=== TASK REQUIREMENTS ===
The entries must be set down again word for word; no pictures belong in the copy.

=== GIVEN INFORMATION ===
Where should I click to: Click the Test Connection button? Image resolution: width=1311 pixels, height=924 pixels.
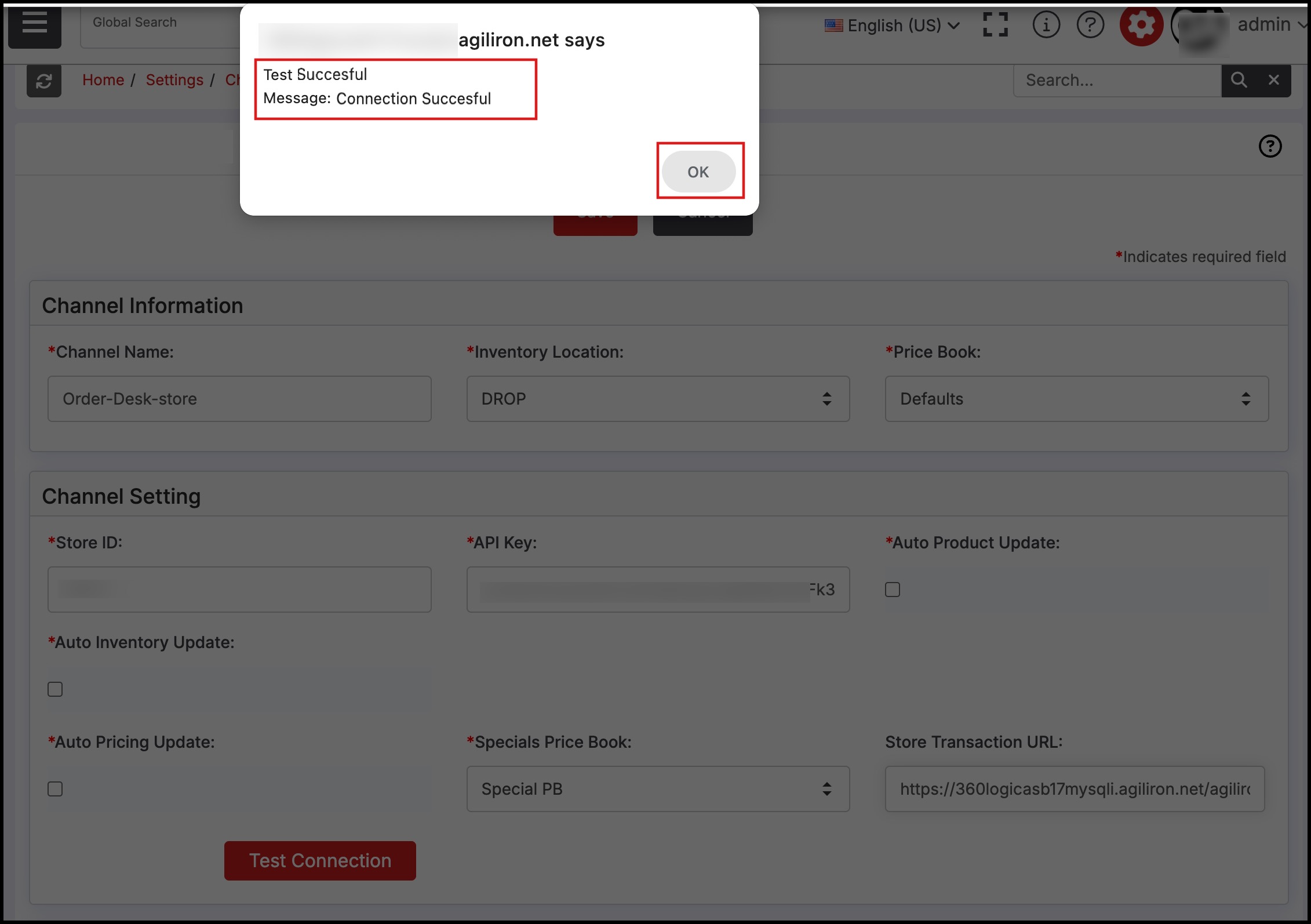pyautogui.click(x=320, y=861)
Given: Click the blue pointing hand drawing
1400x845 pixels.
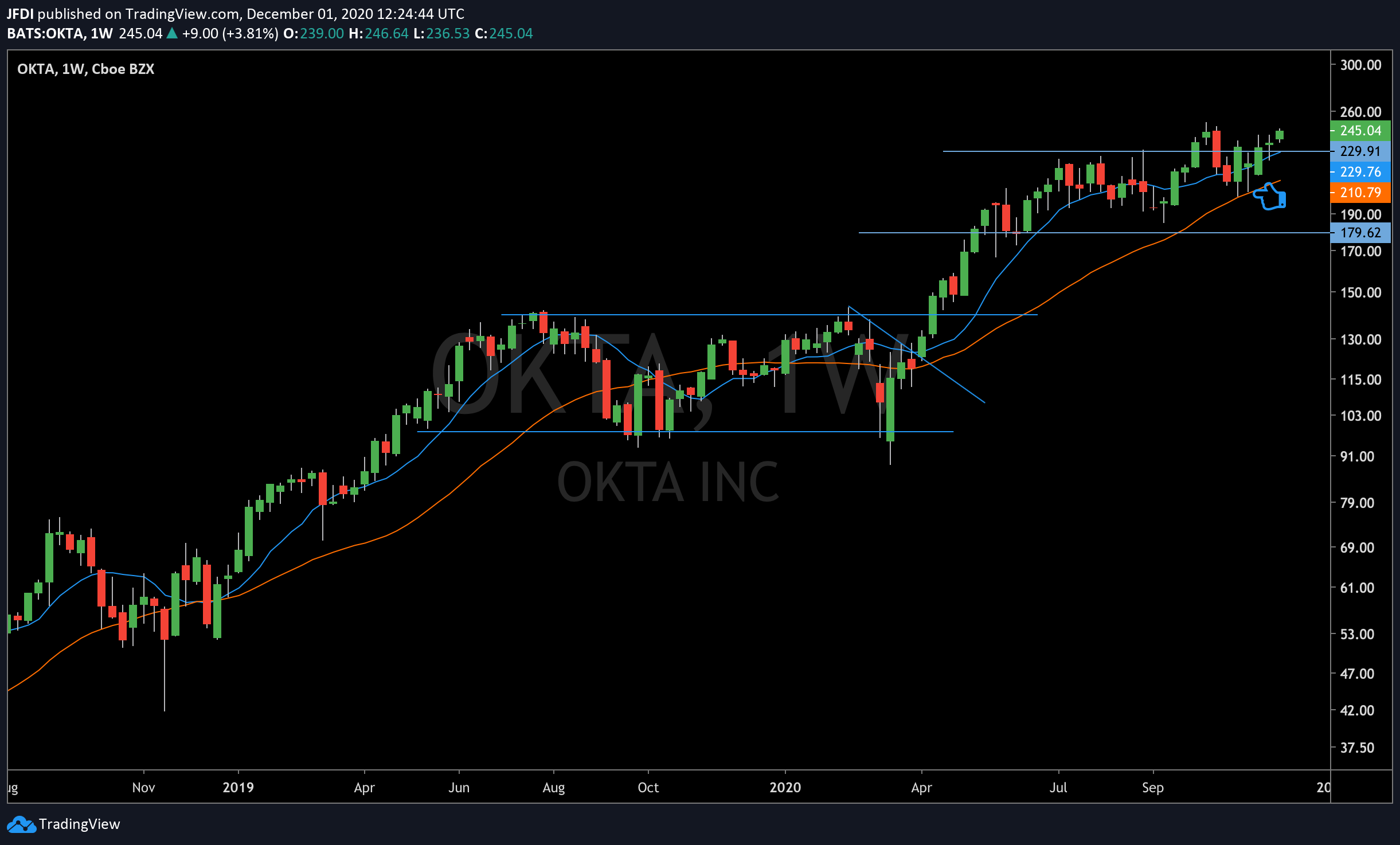Looking at the screenshot, I should [1270, 197].
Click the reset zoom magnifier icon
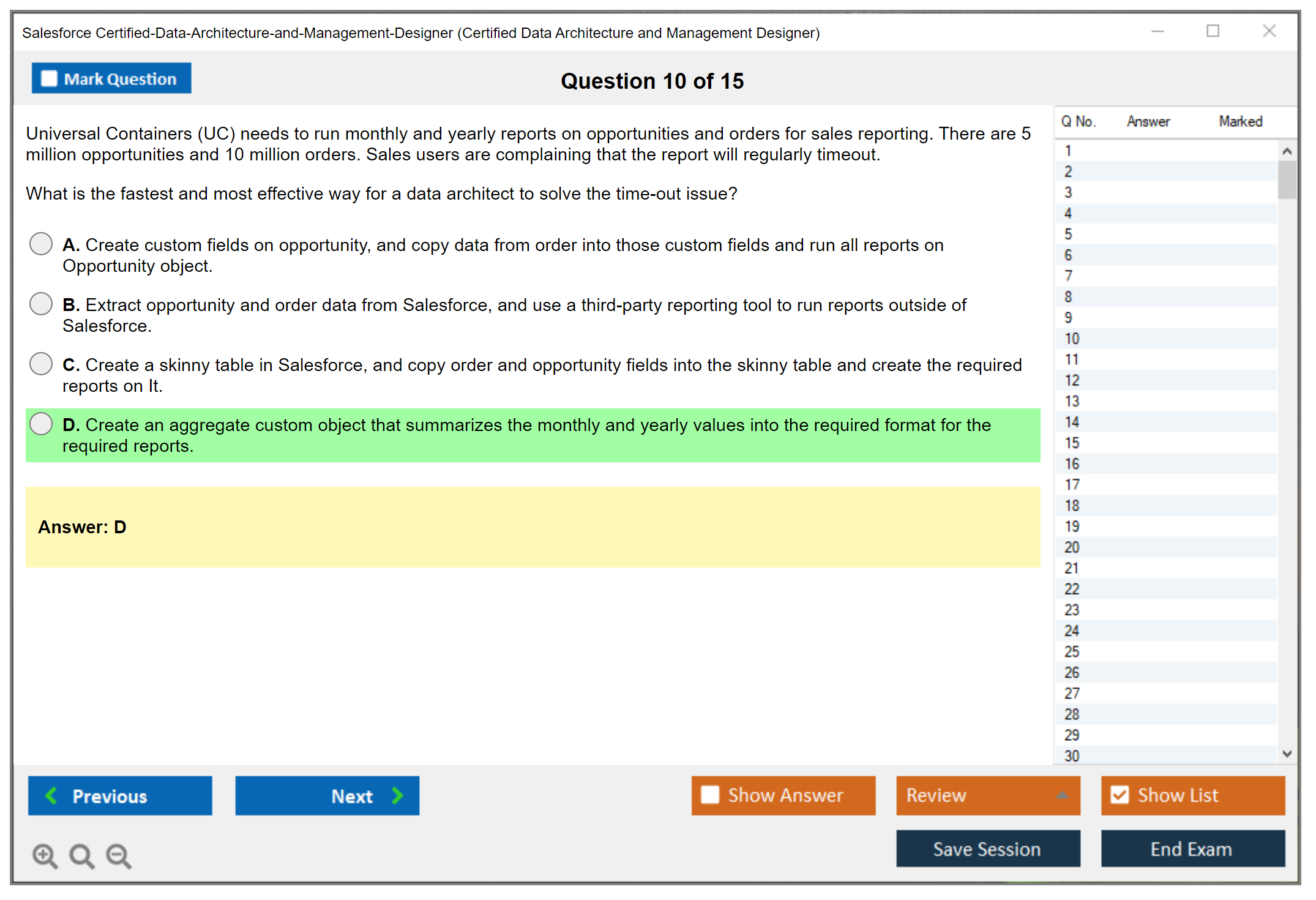 81,855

=== ANSWER FOR THE TASK ===
Where should I click to: Click the Test Connection button? Image resolution: width=1311 pixels, height=924 pixels.
pyautogui.click(x=320, y=861)
Given: Click the blue pointing hand drawing
1400x845 pixels.
Looking at the screenshot, I should [1270, 197].
Click the reset zoom magnifier icon
 81,855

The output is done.